O Último Rei Orco - Prólogo


   O corvo surgiu acima das nuvens, vindo do vazio nas fronteiras da criação, e começou a cair com velocidade, suas asas encostadas no corpo, os olhos fechados, as areias do deserto na beirada do mundo se aproximando mais e mais. Apenas quando o choque com o chão pareceria inevitável a quem estivesse a olhar – e tal não havia, nem criaturas nem deuses – ele abriu seus olhos, como se tivesse acabado de despertar, e, sem emitir som nenhum, começou a bater as asas até ganhar altitude, e então pôs-se a planar em uma corrente de vento.
   Ele voou veloz, carregado pelo vento, acima das areias que circulavam a fronteira do mundo, acompanhando a circunferência da terra, conhecendo todos os limites de um planeta ainda plano, ainda uma fração minúscula do que viria a ser. O mundo era jovem e mal havia começado a crescer para além da primeira árvore.
   Quase nada havia para ver, o chão abaixo do corvo areia sem fim, monótona e imperturbável. À sua esquerda, a uma distância impossível precisar, mas imutável, apenas o vazio de uma existência ainda não criada.  Somente à direita, bem distante no horizonte, o corvo podia ver algum cenário, como montanhas com cumes cobertos de neve ou a leve coloração verde de florestas.
   E assim foi que o corvo voou planando em correntes de ar, batendo suas asas apenas o mínimo necessário, até voltar a seu ponto de partida, tendo circundado todo o mundo.

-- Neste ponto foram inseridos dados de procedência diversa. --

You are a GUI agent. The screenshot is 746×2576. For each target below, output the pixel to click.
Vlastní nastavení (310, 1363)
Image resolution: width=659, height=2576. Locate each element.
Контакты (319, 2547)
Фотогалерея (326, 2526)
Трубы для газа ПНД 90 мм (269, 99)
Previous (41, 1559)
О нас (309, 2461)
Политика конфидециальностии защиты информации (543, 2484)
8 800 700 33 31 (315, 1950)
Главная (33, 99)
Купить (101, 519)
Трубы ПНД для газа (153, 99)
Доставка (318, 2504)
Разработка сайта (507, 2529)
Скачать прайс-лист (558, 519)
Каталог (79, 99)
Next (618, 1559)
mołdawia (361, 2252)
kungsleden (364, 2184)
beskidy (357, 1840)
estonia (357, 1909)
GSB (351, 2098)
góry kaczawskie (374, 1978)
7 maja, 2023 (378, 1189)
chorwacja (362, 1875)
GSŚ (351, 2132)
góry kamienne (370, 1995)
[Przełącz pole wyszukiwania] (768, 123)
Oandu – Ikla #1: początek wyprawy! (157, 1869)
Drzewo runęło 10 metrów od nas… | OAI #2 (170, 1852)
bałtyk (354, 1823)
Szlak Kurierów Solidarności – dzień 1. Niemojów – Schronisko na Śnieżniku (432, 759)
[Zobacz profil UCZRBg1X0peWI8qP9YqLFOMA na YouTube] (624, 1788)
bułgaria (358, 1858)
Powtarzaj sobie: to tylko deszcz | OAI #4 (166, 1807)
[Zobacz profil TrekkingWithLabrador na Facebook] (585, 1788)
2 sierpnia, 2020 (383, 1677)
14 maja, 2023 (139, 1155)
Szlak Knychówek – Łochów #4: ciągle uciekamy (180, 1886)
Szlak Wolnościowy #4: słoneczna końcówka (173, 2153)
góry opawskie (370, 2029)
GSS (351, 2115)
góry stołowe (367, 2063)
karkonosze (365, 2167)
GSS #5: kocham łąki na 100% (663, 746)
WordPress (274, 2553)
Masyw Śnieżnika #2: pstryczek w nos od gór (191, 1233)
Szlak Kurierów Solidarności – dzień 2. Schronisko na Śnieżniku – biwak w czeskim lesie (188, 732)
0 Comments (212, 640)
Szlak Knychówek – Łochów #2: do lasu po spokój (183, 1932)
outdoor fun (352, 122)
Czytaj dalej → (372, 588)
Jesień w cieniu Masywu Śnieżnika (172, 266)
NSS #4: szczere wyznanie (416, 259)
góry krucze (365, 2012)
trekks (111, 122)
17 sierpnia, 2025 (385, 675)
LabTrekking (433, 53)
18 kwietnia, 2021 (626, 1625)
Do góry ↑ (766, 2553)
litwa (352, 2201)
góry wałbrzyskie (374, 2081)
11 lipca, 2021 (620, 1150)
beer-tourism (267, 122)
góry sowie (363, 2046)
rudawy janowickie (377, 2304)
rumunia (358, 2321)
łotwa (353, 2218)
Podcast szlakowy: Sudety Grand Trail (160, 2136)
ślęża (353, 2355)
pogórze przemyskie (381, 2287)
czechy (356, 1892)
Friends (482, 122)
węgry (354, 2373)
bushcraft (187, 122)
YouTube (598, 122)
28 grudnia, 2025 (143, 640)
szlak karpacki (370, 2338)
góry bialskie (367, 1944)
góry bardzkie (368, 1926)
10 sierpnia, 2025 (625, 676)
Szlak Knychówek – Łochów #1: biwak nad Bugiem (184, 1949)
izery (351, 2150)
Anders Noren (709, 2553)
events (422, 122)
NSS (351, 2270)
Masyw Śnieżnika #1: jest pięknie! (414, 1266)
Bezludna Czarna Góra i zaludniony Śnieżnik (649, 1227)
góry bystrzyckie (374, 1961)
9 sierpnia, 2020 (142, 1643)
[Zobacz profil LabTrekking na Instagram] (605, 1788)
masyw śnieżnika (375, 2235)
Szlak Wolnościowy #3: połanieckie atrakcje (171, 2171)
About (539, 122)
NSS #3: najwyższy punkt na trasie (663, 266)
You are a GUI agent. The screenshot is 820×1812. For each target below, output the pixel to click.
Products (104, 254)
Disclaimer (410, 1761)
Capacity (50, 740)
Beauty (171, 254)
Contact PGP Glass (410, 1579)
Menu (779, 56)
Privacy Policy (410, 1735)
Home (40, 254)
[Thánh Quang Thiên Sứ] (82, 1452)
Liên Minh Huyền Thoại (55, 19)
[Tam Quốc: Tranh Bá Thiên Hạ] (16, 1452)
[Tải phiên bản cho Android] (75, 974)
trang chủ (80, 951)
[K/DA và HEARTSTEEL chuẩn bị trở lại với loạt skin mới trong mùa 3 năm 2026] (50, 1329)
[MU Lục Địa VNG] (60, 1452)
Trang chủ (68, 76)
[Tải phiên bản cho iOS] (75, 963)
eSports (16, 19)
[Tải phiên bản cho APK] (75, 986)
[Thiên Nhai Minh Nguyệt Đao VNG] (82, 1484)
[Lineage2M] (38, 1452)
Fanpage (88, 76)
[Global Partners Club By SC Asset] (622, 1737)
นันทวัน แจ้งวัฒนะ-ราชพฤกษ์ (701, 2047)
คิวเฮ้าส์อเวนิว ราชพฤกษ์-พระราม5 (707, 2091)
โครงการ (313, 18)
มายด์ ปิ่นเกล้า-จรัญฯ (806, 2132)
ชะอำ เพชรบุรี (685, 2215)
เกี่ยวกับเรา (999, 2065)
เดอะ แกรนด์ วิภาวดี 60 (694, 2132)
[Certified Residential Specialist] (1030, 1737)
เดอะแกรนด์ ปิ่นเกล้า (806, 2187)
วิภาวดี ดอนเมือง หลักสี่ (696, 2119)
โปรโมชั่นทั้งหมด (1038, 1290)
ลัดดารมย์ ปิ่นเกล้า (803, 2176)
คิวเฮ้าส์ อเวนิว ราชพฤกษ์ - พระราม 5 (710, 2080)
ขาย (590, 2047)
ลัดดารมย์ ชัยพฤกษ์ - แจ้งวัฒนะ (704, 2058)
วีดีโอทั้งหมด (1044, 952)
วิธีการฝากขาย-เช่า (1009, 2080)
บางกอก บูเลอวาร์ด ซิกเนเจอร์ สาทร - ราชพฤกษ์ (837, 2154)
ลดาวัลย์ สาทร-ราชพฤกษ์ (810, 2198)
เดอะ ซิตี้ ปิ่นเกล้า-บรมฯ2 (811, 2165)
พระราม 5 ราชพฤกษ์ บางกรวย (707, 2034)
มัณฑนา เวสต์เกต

   E este foi o primeiro dia.
   O corvo, então, mudou seu rumo, partindo na direção do centro do mundo, suas asas agora batendo velozes, o olhar fixo no horizonte, que começava a ganhar nova forma até se mostrar uma cadeia de montanha, a maior entre todas as do jovem mundo. Ganhando altitude a cada movimento de suas asas, o instinto lhe dizendo como aproveitar cada corrente de ar, em pouco tempo o corvo estava mais alto que a montanha mais alta, o frio da altitude não o incomodando, imensamente mais quente que o frio do nada de onde ele surgiu.
   Nas áridas montanhas quase não havia vida. Esta, que se espalhava a partir da primeira árvore, aparentemente não havia chegado até tão longe. Mas havia sons, um barulho de luta, crepitar de fogo, e o corvo soube que havia algo ali para ele presenciar, o motivo que o atraíra a montanha.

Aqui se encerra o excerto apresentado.